Opdracht A:
Beantwoord aan de hand van het paginafragment over de grenswijzigingen bij Heteren de volgende vragen:
(i) Hoeveel hectare binnendijks gelegen percelen en dijk is bij Heteren aan het Vogelrichtlijngebied onttrokken?
(ii) Naar welk Natura 2000-gebied is de stuwwal bij Noordberg overgeheveld?
(iii) Welke vegetatie wordt genoemd bij de percelen van steenfabriek Heteren?
Opdracht B: Noem alle oppervlaktematen in hectare die in het paginafragment over de grenswijzigingen bij Heteren voorkomen.
Opdracht C: Zet het paginafragment over de grenswijzigingen bij Heteren voort vanaf de laatste zin.

Paginafragment:
============
Bij Heteren is ca. 3 ha aan het Vogelrichtlijngebied onttrokken. Het gaat om binnendijks gelegen percelen en de dijk. De dijkvoet vormt in het gehele gebied de buitengrens van het Natura 2000-gebied.
De (beboste) stuwwal bij Noordberg (10,5 ha) is overgeheveld naar Natura 2000-gebied Veluwe omdat het uit ecologisch en landschappelijk oogpunt een geheel vormt met de rest van het aldaar aanwezige bos. Dit bos heeft geen betekenis voor watervogelsoorten waarvoor dit gebied is aangewezen.
Bij steenfabriek Heteren zijn percelen (ca. 5 ha) onttrokken aan het Vogelrichtlijngebied omdat het gaat om delen van het fabrieksterrein die door het gebruik in 2000 (erf, verharding) en vegetatie (boomgaard) niet behoren tot het leefgebied van de vogelsoorten waarvoor het gebied is aangewezen.
============
Inhoud gegevensset:
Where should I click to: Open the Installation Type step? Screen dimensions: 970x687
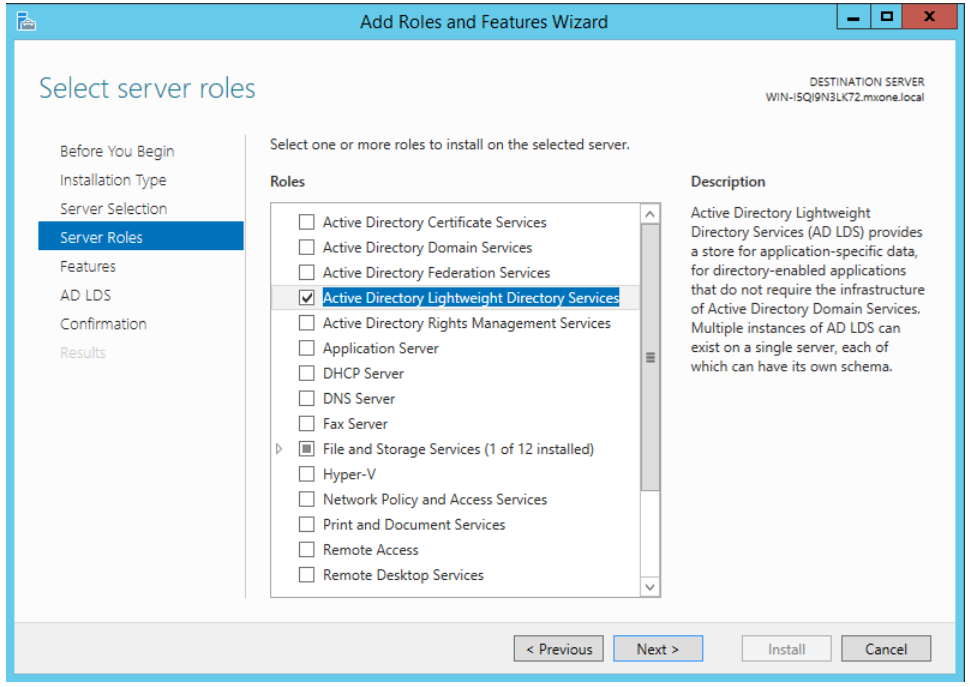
============
Schriftelijk antwoord A:
(i) Circa 3 ha.
(ii) Naar Natura 2000-gebied Veluwe.
(iii) Een boomgaard.

Schriftelijk antwoord B:
ca. 3 ha
10,5 ha
ca. 5 ha

Schriftelijk antwoord C:
Op een bedrijfsterrein in Wageningen is naar aanleiding van een zienswijze een perceel (ca. 1.5 ha) aan het Vogelrichtlijngebied onttrokken, omdat dit perceel in 2000 door het gebruik (overig grondgebruik), de vegetatie en de ligging grenzend aan grondstoffenopslag van het bedrijfsterrein niet behoort tot het leefgebied van de soorten waarvoor het Vogelrichtlijngebied in 2000 is aangewezen.
Bij een fabrieksterrein in de Middelwaard (gemeente Buren) is de fabriekshaven in de geometrische begrenzing geëxclaveerd (ca. 3.5 ha) conform de tekstuele uitzondering bij de aanwijzing als Vogelrichtlijngebied.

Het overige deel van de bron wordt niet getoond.